(Your instructions):
What is needed is an exact reproduction of the lines from the one that contains "You are a computer-use" through the end of the data, both included and nothing else, with pictures omitted.

(Raw data):
********

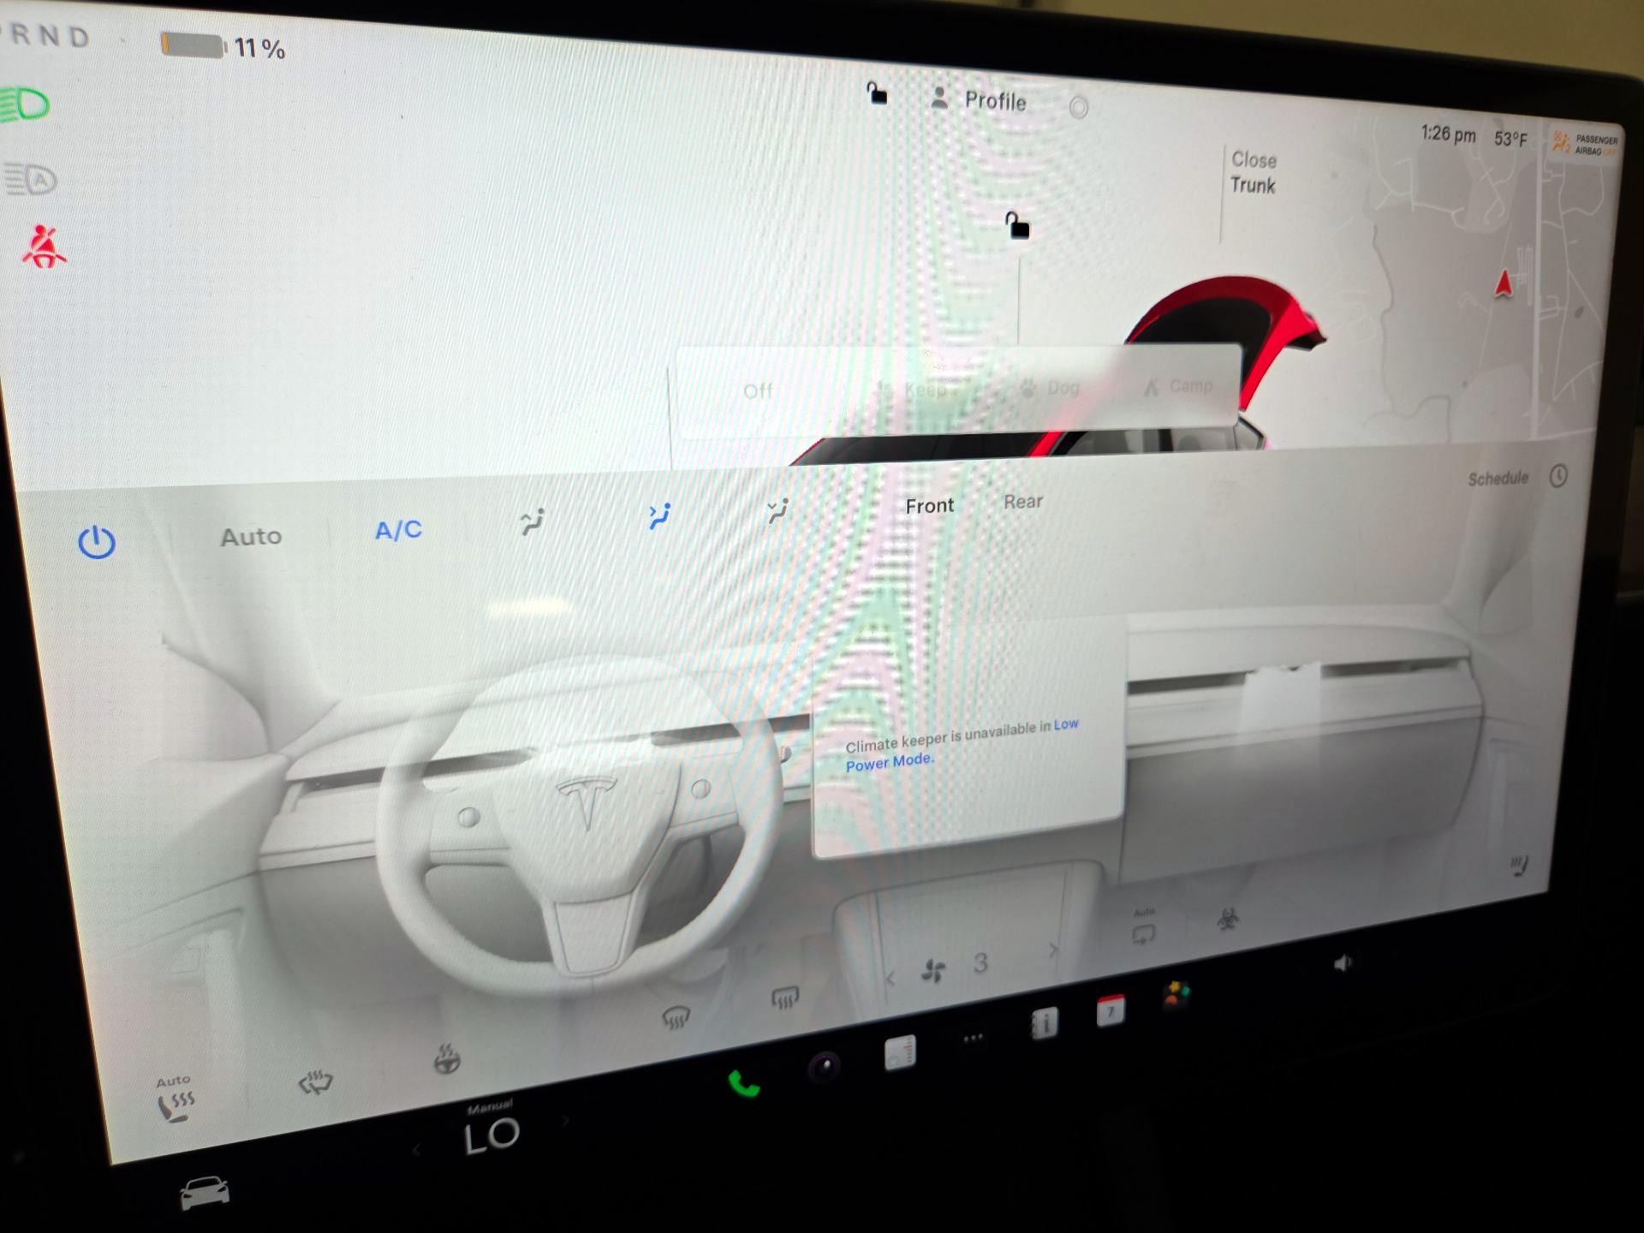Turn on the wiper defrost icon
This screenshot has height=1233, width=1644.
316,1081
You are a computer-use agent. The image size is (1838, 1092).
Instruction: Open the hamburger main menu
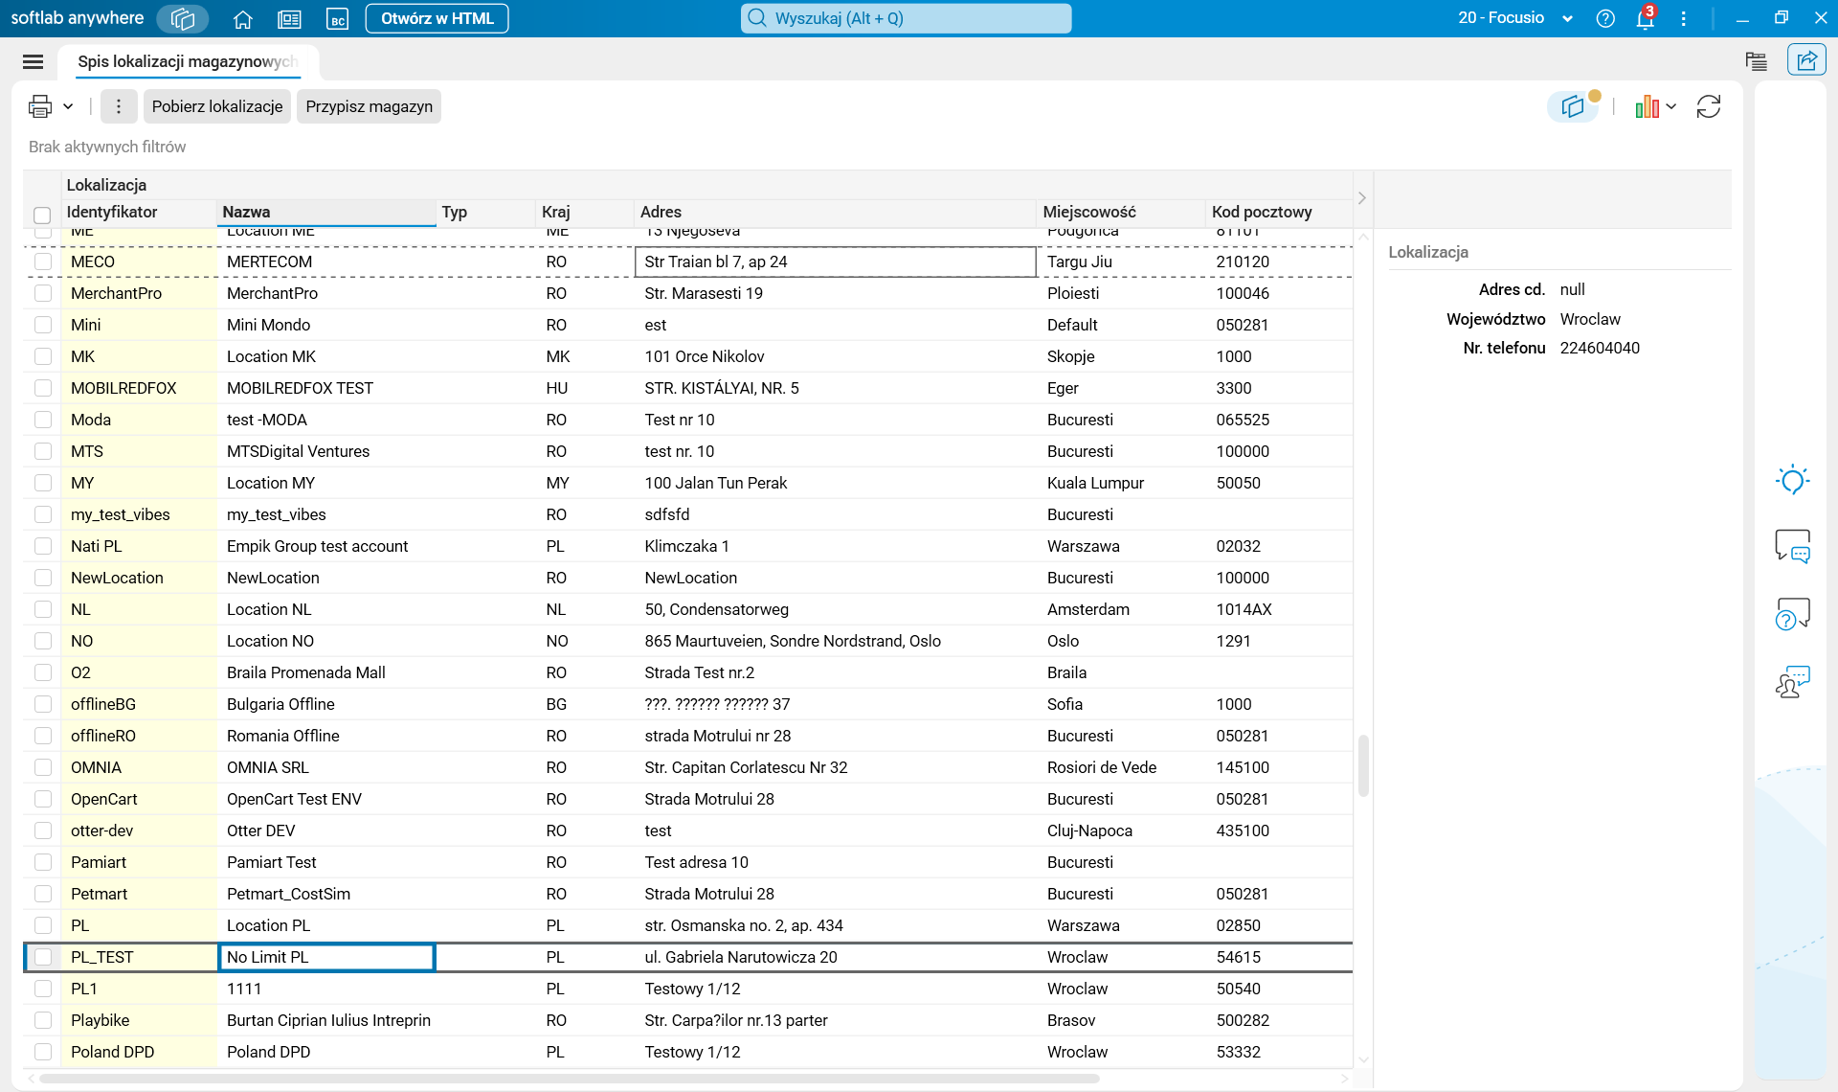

********

(Response to this task):
You are a computer-use agent. The image size is (1838, 1092).
Instruction: Open the hamburger main menu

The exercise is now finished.